SPARK yields SSIM improvement and 1.5 - 2× root mean squared error (RMSE) reduction when applied to GRAPPA and improves robustness to ACS size for various acceleration rates in comparison to other scan-specific techniques. When applied to advanced reconstruction techniques such as residual-RAKI, 2D VC-GRAPPA and LORAKS, SPARK achieves up to 20% RMSE improvement. SPARK with 3D GRAPPA also improves RMSE performance by ~2×, SSIM performance, and perceived image quality without a fully sampled ACS region. Finally, SPARK synergizes with non-Cartesian, 2D and 3D wave-encoding imaging by reducing RMSE between 20% and 25% and providing qualitative improvements.
SPARK synergizes with physics-based acquisition and reconstruction techniques to improve accelerated MRI by training scan-specific models to estimate and correct reconstruction errors in k-space.
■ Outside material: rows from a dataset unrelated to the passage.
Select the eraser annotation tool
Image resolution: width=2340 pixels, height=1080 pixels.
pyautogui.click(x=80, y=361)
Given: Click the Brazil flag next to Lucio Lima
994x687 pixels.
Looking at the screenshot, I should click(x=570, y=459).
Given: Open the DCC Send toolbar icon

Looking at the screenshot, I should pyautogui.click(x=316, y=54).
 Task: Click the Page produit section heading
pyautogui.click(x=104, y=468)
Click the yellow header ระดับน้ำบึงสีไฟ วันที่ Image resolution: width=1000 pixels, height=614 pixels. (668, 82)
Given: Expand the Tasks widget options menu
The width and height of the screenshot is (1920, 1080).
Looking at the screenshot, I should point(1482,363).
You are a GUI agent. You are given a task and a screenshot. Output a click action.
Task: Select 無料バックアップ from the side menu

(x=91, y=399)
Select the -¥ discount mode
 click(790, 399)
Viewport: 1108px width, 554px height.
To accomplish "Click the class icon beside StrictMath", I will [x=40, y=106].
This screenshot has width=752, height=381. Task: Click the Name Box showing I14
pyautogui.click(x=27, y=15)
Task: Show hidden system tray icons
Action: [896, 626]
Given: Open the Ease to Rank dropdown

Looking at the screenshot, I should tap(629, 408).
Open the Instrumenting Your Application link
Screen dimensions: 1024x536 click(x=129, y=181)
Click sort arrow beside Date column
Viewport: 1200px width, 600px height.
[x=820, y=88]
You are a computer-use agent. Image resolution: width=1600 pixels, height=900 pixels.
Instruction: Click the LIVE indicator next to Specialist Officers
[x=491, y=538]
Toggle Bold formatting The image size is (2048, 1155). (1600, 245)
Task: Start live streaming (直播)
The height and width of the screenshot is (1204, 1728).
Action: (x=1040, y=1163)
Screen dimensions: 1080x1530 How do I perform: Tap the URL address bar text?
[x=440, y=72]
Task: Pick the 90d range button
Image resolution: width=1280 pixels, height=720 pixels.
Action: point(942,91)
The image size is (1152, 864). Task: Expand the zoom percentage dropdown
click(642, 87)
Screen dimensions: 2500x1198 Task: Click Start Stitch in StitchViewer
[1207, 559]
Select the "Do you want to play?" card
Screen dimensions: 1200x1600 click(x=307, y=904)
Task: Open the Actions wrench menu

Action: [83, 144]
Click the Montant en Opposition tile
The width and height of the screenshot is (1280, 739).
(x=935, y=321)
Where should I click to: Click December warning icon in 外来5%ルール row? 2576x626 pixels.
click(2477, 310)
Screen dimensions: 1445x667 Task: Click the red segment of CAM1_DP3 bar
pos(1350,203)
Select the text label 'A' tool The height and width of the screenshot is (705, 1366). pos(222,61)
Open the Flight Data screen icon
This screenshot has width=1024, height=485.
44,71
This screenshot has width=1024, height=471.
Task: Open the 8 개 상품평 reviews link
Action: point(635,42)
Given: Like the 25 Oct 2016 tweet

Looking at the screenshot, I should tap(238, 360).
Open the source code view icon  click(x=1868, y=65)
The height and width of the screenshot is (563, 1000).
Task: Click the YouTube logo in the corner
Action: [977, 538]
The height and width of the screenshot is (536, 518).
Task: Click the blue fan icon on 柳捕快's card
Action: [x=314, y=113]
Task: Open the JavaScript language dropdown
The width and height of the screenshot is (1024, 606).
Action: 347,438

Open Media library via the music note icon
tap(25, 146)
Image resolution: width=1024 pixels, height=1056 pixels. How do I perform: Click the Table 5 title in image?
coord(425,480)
开发一种特定于扫描的模型,用于估计和校正重建加速 MRI 数据时的 k 空间误差。
k 空间特定于扫描的伪影校正(SPARK)通过从自动校准信号(ACS)和输入技术重建的 ACS 之间的均方误差损失反向传播,训练卷积神经网络来估计和校正输入重建技术产生的 k 空间误差。首先,将 SPARK 应用于广义自动校准部分并行采集(GRAPPA),并展示了相对于其他特定于扫描的模型(如 k 空间插值的稳健人工神经网络(RAKI)和残差-RAKI)的更高鲁棒性。后续实验表明,SPARK 与残差-RAKI 协同作用可提高重建性能。当应用于先进的采集和重建技术,如二维虚拟线圈(VC-)GRAPPA、二维 LORAKS、无集成 ACS 区域的三维 GRAPPA 和二维/三维波编码成像时,SPARK 也可以提高重建质量。
SPARK 应用于 GRAPPA 时可提高 SSIM 并降低 1.5-2 倍均方根误差(RMSE),并与其他特定于扫描的技术相比,提高了对各种加速率的 ACS 大小的鲁棒性。当应用于高级重建技术,如残差-RAKI、二维 VC-GRAPPA 和 LORAKS 时,SPARK 可实现高达 20%的 RMSE 改善。具有三维 GRAPPA 的 SPARK 还可以改善 RMSE 性能约 2 倍、SSIM 性能和感知图像质量,而无需完全采样的 ACS 区域。最后,SPARK 通过在 20%至 25%之间降低 RMSE 并提供定性改善,与非笛卡尔、二维和三维波编码成像协同作用。
SPARK 通过训练特定于扫描的模型来估计和校正 k 空间中的重建误差,与基于物理的采集和重建技术协同作用,从而改善加速 MRI。